By the time the shock of Trump’s win settled in – after all, talk show host Wendy Williams noted that Melania’s comfortable white jumpsuit worn in the middle of Election Night spoke of a woman expecting to jump back on a plane, not stand next to a husband giving a presidential victory speech – Mr. and Mrs. Trump prepared for Inauguration Day.
But by the time Inauguration Day arrived, Wolff wrote that Trump was in a sour mood and took out his bad feelings on his wife. Trump had allegedly been talked out of spending the previous night at the Trump International Hotel in D.C., where photos of Trump prove he prefers to dine sometimes when he’s tracked there via Instagram’s geo-tagging feature, as reported by the Inquisitr.

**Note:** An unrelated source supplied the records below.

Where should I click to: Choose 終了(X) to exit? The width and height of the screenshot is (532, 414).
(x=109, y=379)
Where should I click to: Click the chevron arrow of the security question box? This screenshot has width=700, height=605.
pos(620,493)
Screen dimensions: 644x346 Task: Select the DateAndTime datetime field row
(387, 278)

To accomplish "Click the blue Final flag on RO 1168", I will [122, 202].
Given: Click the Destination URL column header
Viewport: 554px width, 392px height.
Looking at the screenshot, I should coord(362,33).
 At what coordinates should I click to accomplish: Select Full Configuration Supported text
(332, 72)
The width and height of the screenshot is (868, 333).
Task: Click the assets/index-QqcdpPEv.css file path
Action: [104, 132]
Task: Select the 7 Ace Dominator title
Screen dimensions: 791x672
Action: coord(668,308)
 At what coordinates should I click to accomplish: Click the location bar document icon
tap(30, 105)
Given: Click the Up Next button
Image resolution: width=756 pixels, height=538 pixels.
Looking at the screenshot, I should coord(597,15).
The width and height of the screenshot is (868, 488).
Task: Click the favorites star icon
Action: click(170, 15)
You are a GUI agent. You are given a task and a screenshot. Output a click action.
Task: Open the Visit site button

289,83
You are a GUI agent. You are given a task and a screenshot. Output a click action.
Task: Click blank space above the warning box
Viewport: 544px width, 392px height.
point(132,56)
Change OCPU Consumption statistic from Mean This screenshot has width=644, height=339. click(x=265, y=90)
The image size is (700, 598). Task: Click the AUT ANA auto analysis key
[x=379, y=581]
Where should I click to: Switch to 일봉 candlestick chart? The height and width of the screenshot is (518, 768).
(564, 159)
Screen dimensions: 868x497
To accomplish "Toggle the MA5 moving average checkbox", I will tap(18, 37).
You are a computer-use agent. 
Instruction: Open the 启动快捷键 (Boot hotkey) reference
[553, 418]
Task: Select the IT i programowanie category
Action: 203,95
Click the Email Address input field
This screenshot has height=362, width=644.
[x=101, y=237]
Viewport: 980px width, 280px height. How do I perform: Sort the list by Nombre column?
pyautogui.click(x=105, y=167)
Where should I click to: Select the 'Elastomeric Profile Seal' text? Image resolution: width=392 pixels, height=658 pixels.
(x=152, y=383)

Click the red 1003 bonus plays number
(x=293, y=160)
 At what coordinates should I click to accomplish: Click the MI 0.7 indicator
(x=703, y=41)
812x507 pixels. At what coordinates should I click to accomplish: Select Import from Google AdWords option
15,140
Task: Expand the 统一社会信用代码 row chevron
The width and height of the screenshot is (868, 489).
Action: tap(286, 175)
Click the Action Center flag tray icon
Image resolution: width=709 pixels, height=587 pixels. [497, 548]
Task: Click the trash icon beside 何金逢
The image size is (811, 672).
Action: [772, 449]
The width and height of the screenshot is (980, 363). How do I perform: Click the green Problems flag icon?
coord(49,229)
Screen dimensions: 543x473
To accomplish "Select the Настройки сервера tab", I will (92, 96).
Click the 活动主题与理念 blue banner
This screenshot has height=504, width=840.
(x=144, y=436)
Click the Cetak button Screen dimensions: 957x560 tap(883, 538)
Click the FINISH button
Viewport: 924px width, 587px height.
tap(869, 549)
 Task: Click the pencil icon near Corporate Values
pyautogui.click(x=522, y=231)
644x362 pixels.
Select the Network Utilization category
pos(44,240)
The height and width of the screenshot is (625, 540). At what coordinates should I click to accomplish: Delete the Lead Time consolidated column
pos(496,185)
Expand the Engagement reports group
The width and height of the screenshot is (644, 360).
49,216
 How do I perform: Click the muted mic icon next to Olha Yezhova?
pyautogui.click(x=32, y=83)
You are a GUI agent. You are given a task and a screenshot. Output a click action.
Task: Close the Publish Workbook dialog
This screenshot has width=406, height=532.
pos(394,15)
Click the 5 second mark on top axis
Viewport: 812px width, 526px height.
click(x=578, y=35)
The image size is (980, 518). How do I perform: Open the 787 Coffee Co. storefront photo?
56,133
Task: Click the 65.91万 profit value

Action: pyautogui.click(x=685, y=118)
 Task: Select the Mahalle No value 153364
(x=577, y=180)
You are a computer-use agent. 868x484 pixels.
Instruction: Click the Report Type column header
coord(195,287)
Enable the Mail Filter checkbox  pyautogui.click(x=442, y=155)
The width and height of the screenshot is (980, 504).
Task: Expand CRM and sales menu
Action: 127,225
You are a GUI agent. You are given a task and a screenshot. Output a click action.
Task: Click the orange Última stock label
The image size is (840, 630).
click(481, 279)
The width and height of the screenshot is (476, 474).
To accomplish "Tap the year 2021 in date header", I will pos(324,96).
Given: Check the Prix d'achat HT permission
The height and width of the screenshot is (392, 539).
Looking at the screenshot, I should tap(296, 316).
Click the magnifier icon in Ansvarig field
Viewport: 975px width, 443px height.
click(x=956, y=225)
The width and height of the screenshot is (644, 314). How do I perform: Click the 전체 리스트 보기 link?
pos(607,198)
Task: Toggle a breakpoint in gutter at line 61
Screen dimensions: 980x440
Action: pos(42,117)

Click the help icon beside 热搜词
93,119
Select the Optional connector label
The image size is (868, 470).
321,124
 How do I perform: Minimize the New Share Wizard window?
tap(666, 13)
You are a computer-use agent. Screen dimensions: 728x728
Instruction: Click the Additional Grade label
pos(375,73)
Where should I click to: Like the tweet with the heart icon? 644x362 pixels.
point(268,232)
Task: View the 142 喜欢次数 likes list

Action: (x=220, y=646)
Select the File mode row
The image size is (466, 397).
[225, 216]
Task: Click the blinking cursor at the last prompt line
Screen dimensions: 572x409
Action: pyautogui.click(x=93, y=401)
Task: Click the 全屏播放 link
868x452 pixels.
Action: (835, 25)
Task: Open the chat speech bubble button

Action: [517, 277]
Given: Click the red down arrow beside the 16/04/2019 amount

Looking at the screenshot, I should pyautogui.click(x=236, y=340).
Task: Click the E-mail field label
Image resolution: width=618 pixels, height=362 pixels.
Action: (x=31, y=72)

Instead, Michael claimed that Trump had spent his historic Inauguration “morning complaining about the accommodations at Blair House, the official guest residence across the street from the White House. Too hot, bad water pressure, bad bed.” The author explains that Trump seemed genuinely hurt, according to those surrounding him, that so many celebrities had allegedly turned down the opportunity to appear at the event and instead avoided Trump’s Inauguration Day like the plague, as reported by The Independent.
“His temper did not improve. Throughout the morning, he was visibly fighting with his wife, who seemed on the verge of tears and would return to New York the next day; almost every word he addressed to her was sharp and peremptory. Kellyanne Conway had taken up Melania Trump as a personal PR mission, promoting the new First Lady as a vital pillar of support for the president and a helpful voice in her own right, and was trying to convince Trump that she could have an important role in the White House. But, in general, the Trumps’ relationship was one of those things nobody asked too many questions about—another mysterious variable in the presidential mood.”
The definition of “peremptory” is the insistence on immediate obedience and attention, especially in an overbearing, dictatorial or lordly manner.